Copy the entries below exactly, but only from the line containing "Switch to the Build tab" through the final line.

▼

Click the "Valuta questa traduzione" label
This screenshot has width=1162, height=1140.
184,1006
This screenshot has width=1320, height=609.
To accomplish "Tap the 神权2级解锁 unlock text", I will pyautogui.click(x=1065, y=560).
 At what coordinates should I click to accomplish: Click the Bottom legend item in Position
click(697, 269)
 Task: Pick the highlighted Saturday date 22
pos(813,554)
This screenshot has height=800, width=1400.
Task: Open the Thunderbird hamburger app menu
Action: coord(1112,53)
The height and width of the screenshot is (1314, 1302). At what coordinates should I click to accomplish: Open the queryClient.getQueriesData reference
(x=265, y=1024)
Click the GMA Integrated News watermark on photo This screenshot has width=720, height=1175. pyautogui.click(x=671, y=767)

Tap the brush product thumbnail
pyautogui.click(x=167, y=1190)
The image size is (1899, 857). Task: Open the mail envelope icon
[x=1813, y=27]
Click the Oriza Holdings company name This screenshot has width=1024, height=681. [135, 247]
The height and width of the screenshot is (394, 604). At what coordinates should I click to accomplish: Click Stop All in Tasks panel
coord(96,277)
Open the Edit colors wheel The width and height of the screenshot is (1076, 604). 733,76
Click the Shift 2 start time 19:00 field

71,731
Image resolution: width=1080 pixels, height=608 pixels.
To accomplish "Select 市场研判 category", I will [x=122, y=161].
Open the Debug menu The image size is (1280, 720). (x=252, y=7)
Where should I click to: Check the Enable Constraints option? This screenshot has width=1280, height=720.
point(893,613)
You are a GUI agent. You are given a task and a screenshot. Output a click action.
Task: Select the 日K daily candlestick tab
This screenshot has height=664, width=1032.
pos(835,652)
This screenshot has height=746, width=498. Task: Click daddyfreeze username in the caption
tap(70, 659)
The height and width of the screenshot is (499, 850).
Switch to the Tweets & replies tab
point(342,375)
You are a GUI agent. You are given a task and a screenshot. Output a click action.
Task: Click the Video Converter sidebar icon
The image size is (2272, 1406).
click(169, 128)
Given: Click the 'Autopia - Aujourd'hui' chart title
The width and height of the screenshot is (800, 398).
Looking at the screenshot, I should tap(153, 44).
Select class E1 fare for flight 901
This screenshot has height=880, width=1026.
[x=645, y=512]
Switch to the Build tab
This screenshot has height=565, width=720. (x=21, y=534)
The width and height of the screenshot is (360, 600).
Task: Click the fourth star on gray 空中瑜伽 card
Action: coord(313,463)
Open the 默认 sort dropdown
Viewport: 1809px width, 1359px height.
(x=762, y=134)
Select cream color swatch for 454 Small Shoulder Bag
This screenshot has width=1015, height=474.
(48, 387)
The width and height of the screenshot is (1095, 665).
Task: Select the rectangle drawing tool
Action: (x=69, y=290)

▲

**Solution for this exercise**
Switch to the Build tab
This screenshot has height=565, width=720. (x=21, y=534)
The width and height of the screenshot is (360, 600).
Task: Click the fourth star on gray 空中瑜伽 card
Action: coord(313,463)
Open the 默认 sort dropdown
Viewport: 1809px width, 1359px height.
(x=762, y=134)
Select cream color swatch for 454 Small Shoulder Bag
This screenshot has width=1015, height=474.
(48, 387)
The width and height of the screenshot is (1095, 665).
Task: Select the rectangle drawing tool
Action: (x=69, y=290)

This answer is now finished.